= Nick Grosso =

British playwright (born 1968)

Nick Grosso is a British playwright, born in London in 1968 to Argentine parents of Italian and Russian extraction. His style has been described as that of a "latter-day Oscar Wilde on speed" by Sheridan Morley.

==Career==
In 1993, Grosso's monologue Mama Don't was produced by the Royal Court Young People's Theatre and put on at the Commonwealth Institute, London. It was directed by Roxanna Silbert.

A year later, his first stage play, Peaches, was produced by the Royal Court Theatre in association with the Royal National Theatre Studio and put on at the Royal Court Theatre, London. It starred Ben Chaplin. According to Michael Billington, the season in which Peaches appeared (which also included Blasted by Sarah Kane) defined the historical importance of the Theatre Upstairs, a season of new writing masterminded by Stephen Daldry.

In 1996, Grosso's second stage play, Sweetheart, was produced by the Royal Court Theatre and put on at the Royal Court Theatre, London, before embarking on a regional tour. It starred Kate Beckinsale.

In 1998, Grosso's third stage play, Real Classy Affair, was produced by the Royal Court Theatre and put on at the Ambassadors Theatre, London. It starred Joseph Fiennes and Nick Moran.

In 2000, Matthew Rhys played the lead role in Peaches, the film of the play written, it was also directed by Grosso.

His fourth stage play, Kosher Harry, was produced by the Royal Court Theatre and put on at the Royal Court Theatre, London, in 2002. It was directed by Kathy Burke and starred Martin Freeman.

Since then, the Hampstead Theatre in London has produced and put on three young people's plays by Grosso.

In 2004, Grosso directed his monologue Killing Paul McCartney at the Assembly Rooms at the Edinburgh Fringe Festival.
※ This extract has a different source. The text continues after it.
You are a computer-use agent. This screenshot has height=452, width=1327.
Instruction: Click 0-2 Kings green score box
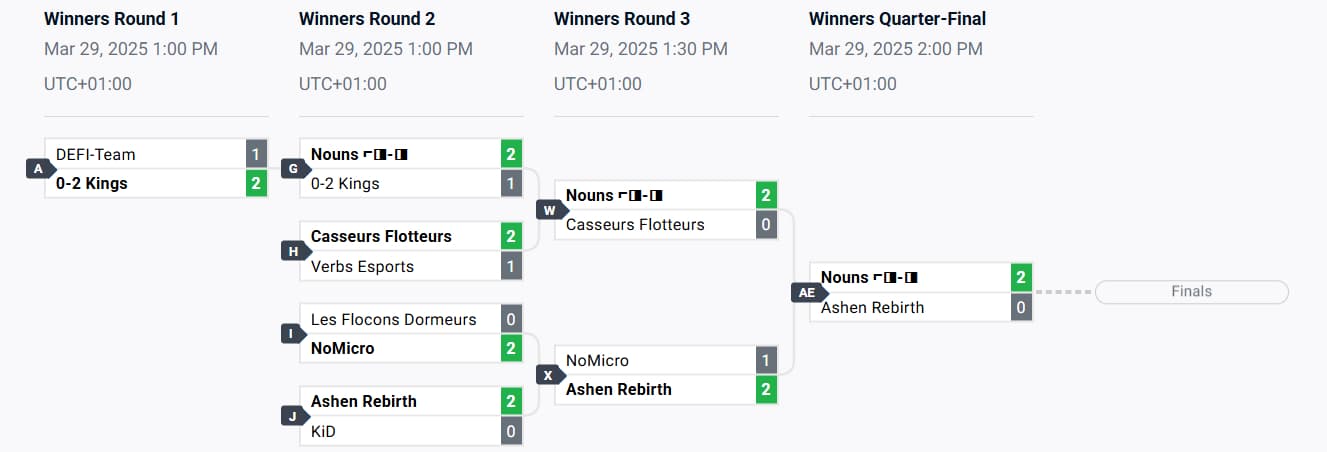pyautogui.click(x=256, y=183)
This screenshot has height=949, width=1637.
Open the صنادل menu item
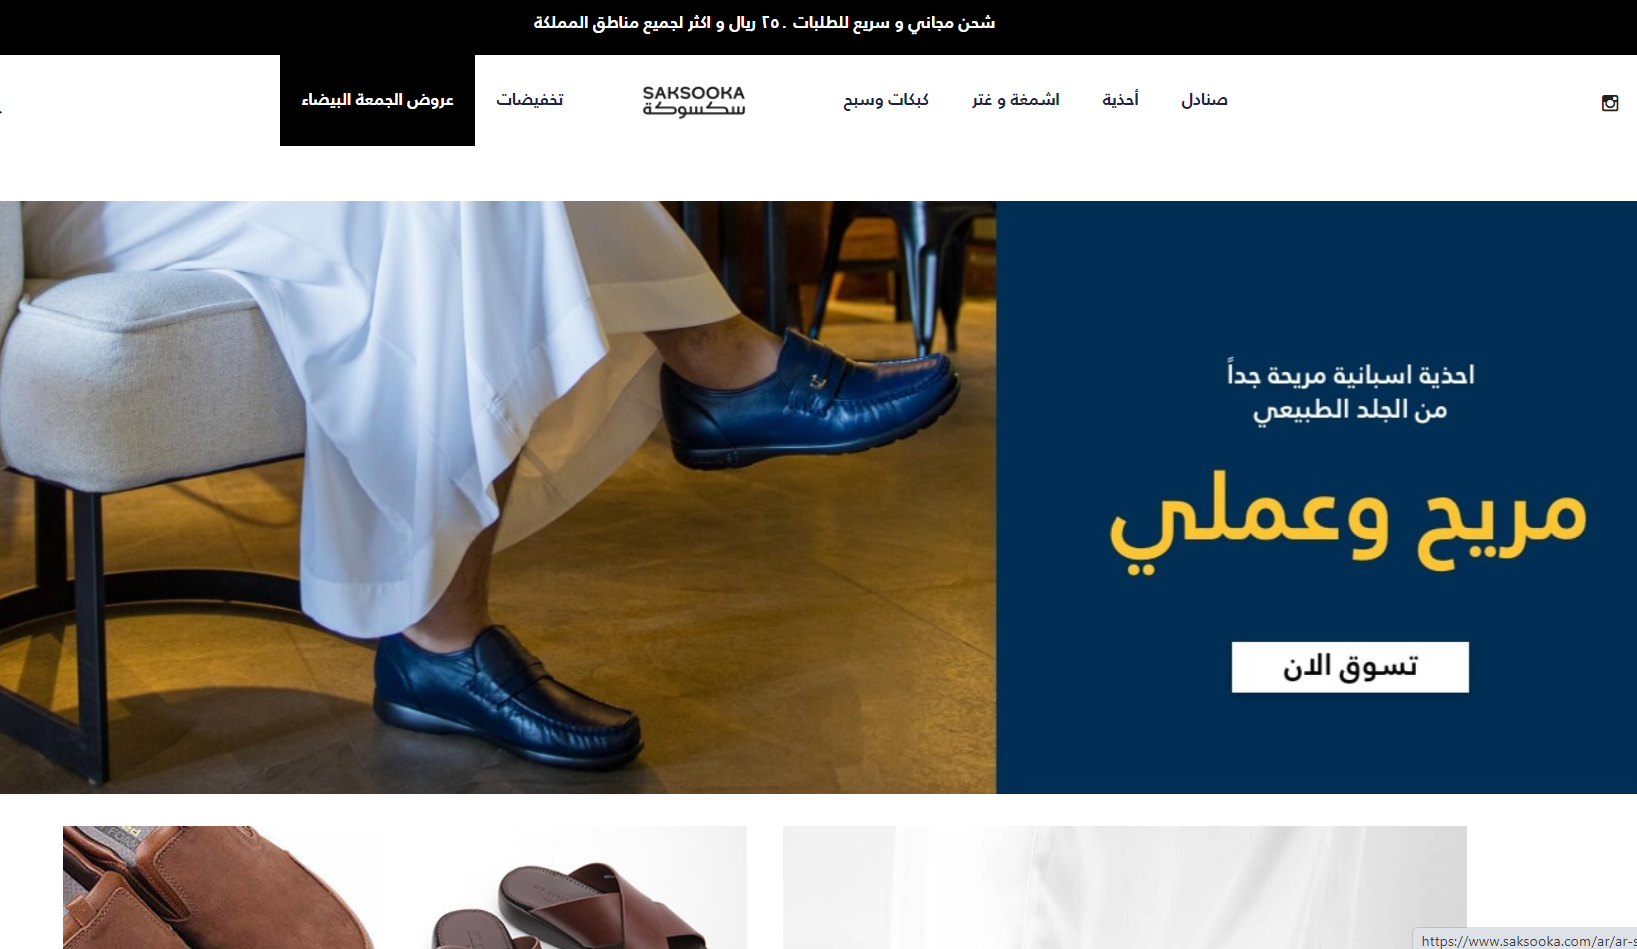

It was produced by David Johnson and performed by Jake Wood.

The same year, Grosso was invited to participate in the inaugural 24 Hour Plays at the Old Vic Theatre, London, hosted by artistic director Kevin Spacey.

In 2005, Grosso wrote A Play in Swedish English And Italian for the Royal Dramatic Theatre in Stockholm, produced by Elverket.

Grosso's plays have received further productions in theatres such as the Salisbury Playhouse, other European countries, and American cities including New York, Chicago, and Los Angeles.

==Critical response==
Grosso's work and role in contemporary theatre has been analysed in books such as State of Play by David Edgar (Faber and Faber, November 1999), In-Yer-Face Theatre by Aleks Sierz, and The Full Room by Dominic Dromgoole.